When using specific Controllers with an SSIS Framework, it’s common to create a single-package SSIS Application that simply starts the Controller, and let the Controller package call the child packages. Parent.dtsx in SSIS Framework Community Edition is a generic metadata-driven Controller, but it doesn’t mind executing specific Controllers one bit!
Once Upon A Time…
Not too long ago, Kent Bradshaw and I endeavored to add automated parallel package execution to our Commercial and Enterprise SSIS Frameworks. We achieved our goal, but the solution added so much complexity to the Framework and its associated metadata that we opted to not market the implemented solution.
Why? Here are some reasons:
Starting SSIS packages in parallel is very easy to accomplish in the SSIS Catalog. The SYNCHRONIZED execution parameter is False by default, and that means we could build a controller package similar to the SerialControllerInFrameworkCE.dtsx SSIS package – with precedence constraints between each Execute SQL Task, even – and the SSIS Catalog would start the packages in rapid succession. In some scenarios – such as the scenario discussed in the first section of this post – this then becomes a race condition engine.

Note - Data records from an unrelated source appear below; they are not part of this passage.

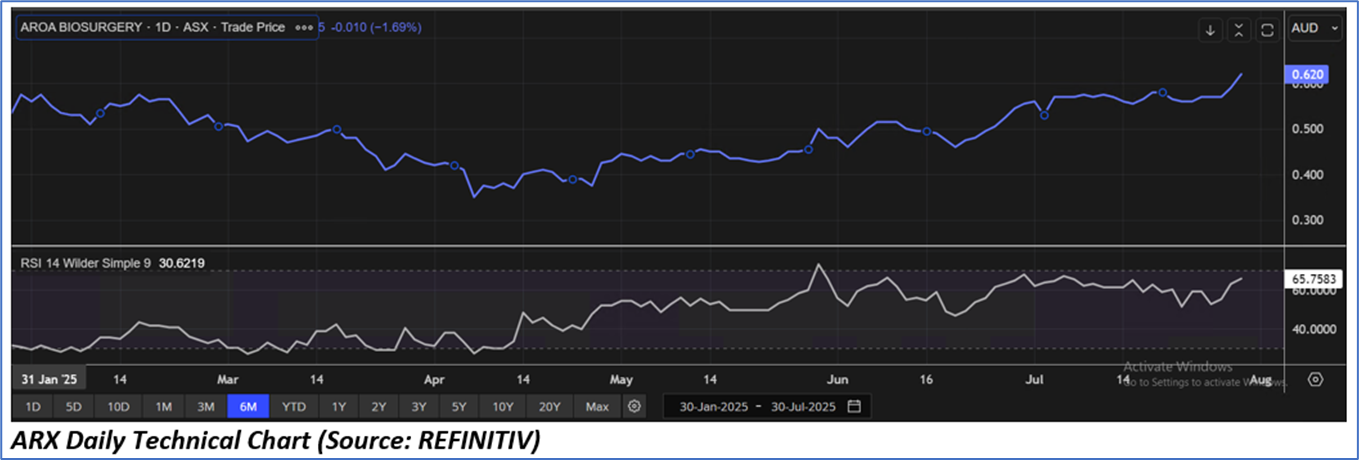Open the date range calendar icon
Screen dimensions: 1359x460
click(x=854, y=407)
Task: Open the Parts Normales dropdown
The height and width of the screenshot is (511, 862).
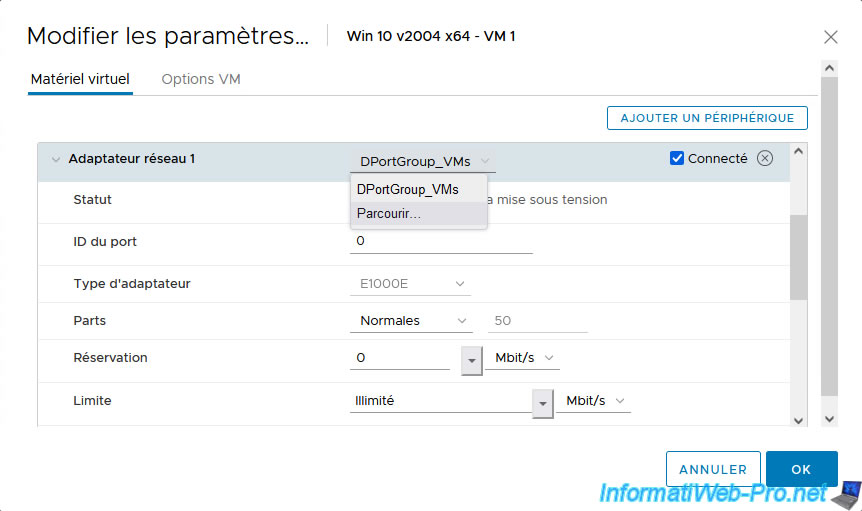Action: [x=413, y=321]
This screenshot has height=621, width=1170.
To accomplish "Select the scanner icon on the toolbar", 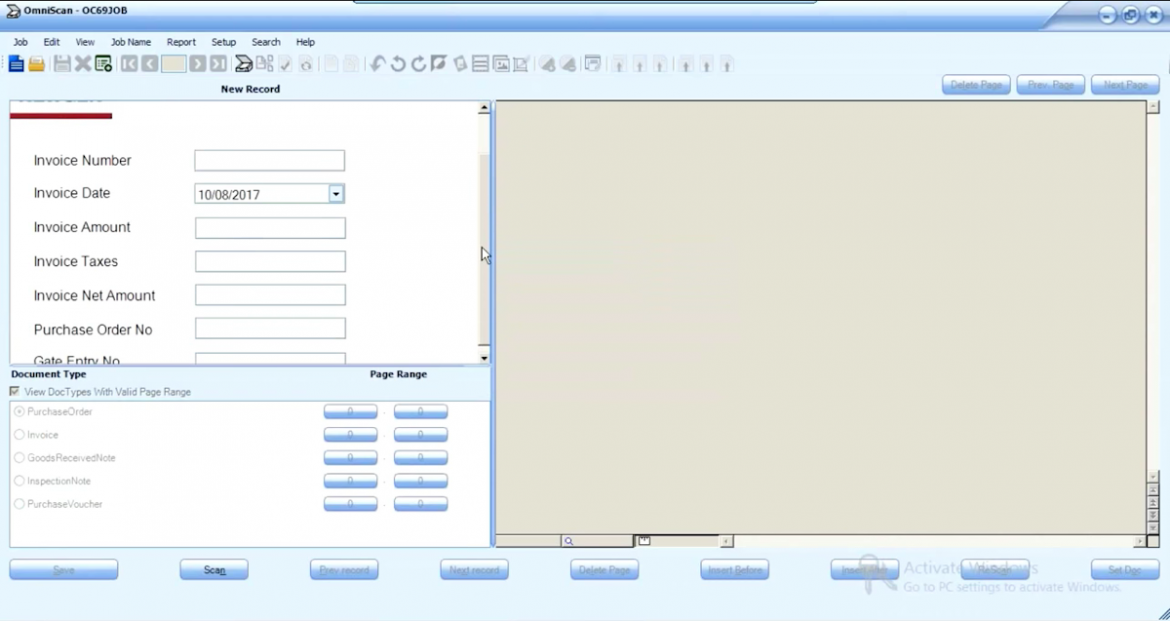I will pyautogui.click(x=243, y=63).
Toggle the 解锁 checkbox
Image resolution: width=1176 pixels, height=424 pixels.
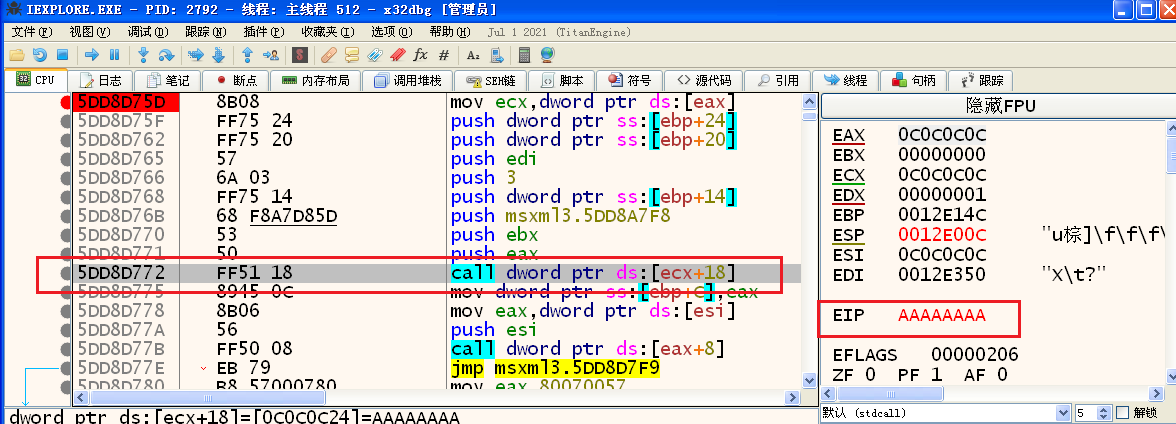1123,413
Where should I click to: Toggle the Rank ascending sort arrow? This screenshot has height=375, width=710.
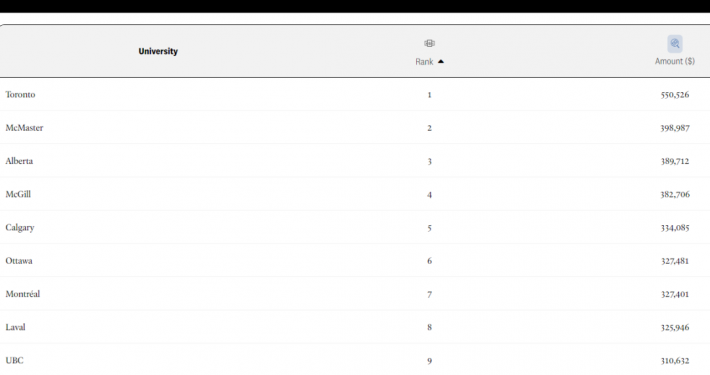coord(441,62)
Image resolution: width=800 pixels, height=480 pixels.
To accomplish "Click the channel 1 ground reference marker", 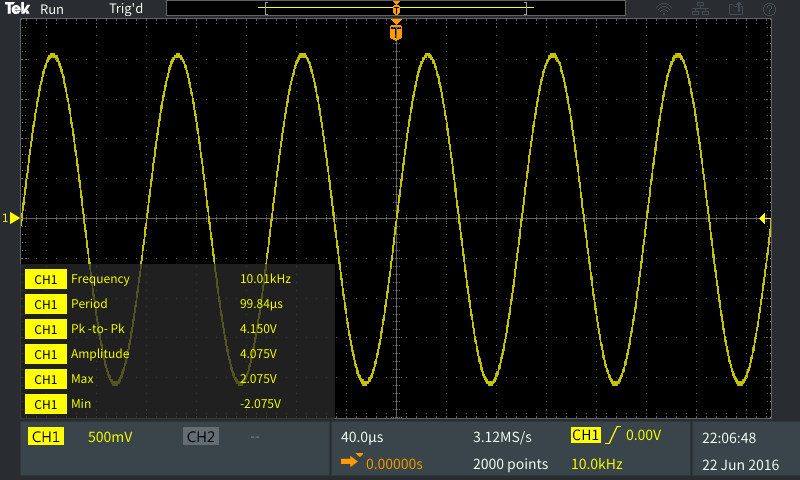I will pyautogui.click(x=12, y=218).
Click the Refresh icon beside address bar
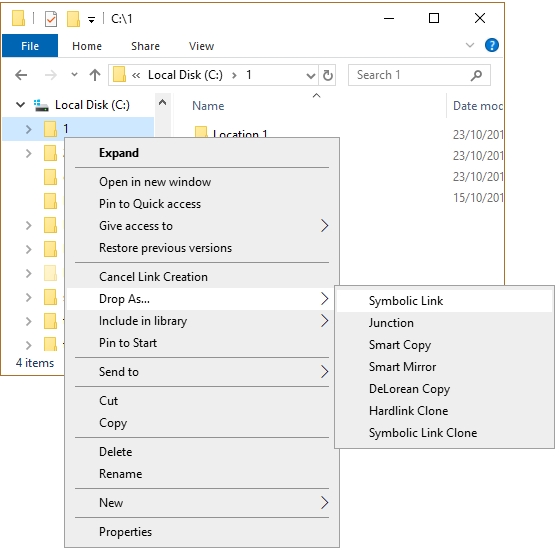This screenshot has width=559, height=554. click(328, 75)
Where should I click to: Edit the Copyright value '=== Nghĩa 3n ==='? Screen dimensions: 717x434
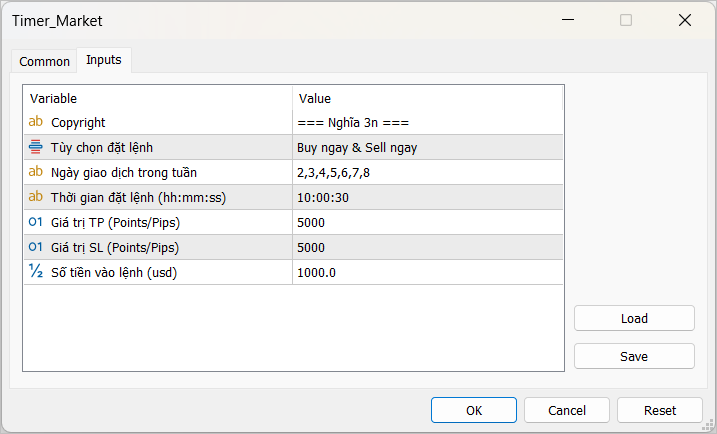point(427,122)
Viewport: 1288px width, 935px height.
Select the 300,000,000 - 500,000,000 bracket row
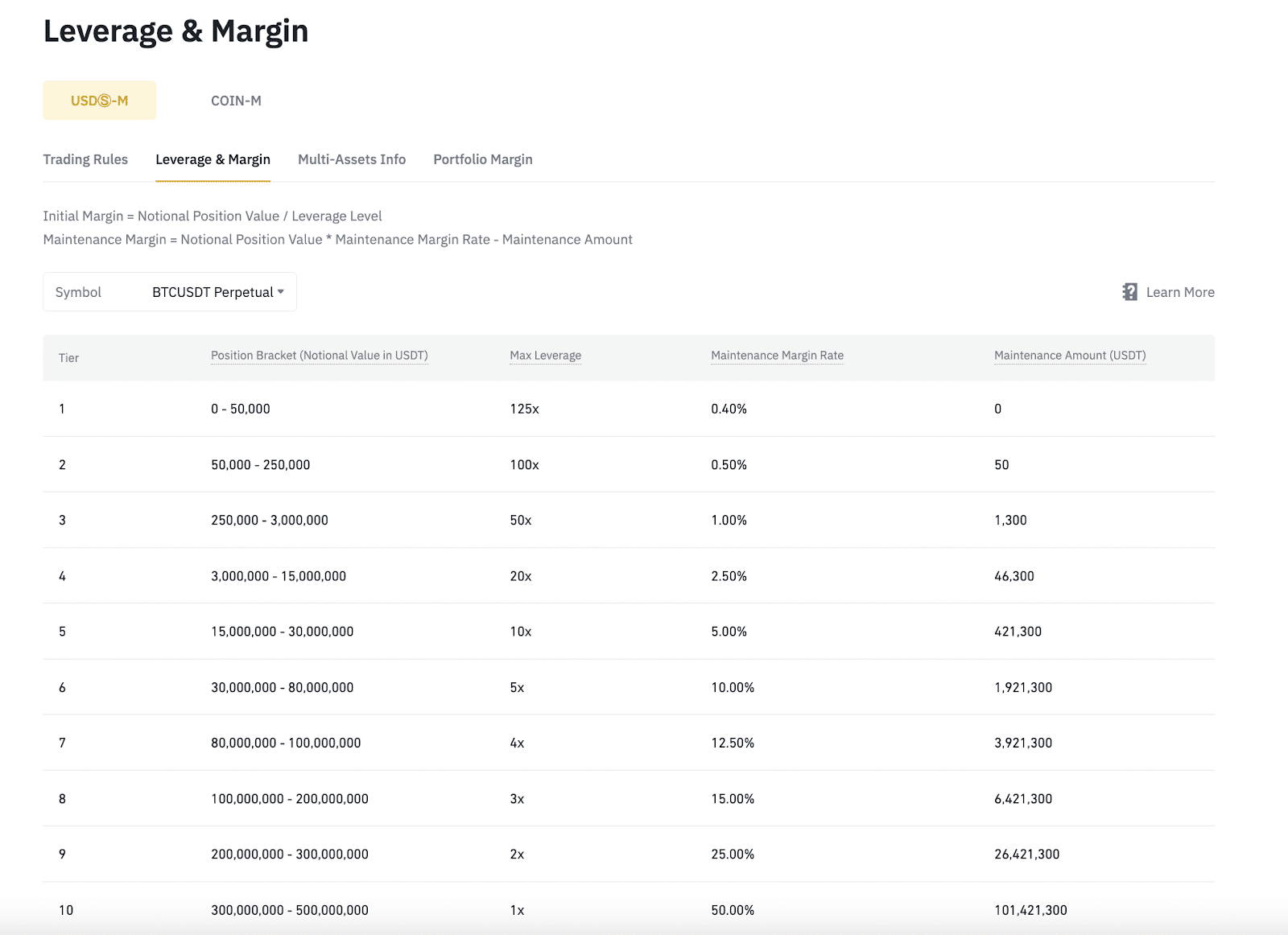tap(290, 910)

Because controlling only when packages start is not enough to effectively manage race conditions. To mitigate the race condition described earlier I need to make sure the dimension loaders complete before starting the fact loaders. A (much simplified) Controller for such a process could appear as shown here (click to enlarge):
I grabbed this screenshot after the dimension loader and some (vague) pre-operations process have completed in parallel, but while the fact loader is still executing. Please note the combination of the Sequence Container and precedence constraint which ensure the fact loader does not start executing until the dimension loader execution is complete. The sequence container creates a “virtual step” whereby all tasks within the container must complete before the sequence container evaluates the precedence constraint. Since each task inside this container starts an SSIS package (and since the SYNCHRONIZED execution parameter is set to True by default in SSIS Framework Community Edition), nothing downstream of this container can begin executing until everything inside the container has completed executing. This is how we avoid the race condition scenario described earlier.
How does one automate this process in a framework?
It’s not simple.
The method Kent and I devised was to create and operate upon metadata used to define and configure a “virtual step.” In SSIS Framework Community Edition the Application Packages table is where we store the Execution Order attribute. We reasoned if two Application Package entities shared the same value for Execution Order, the associated package(s) (I’m leaving out some complexity in the design here, but imagine executing the same package in parallel with itself…) compose a virtual step.
In a virtual step the packages would start together, execute, and not proceed to the next virtual step – which could be another serial package execution or another collection of packages executing in parallel in yet another virtual step – until all packages in the current virtual step had completed execution. Here, again, I gloss over even more complexity regarding fault tolerance – we added metadata to configure whether a virtual step should fail if an individual package execution failed.
This was but one of our designs (we tried three). We learned managing execution dependency in a framework is not trivial. We opted instead to share the Controller pattern.
In this post I wrote about some data integration theory. I also answered a question I regularly receive about performing parallel loads using SSIS Framework Community Edition. I finally covered some of the challenges of automating a solution to manage parallel execution of SSIS packages in a Framework.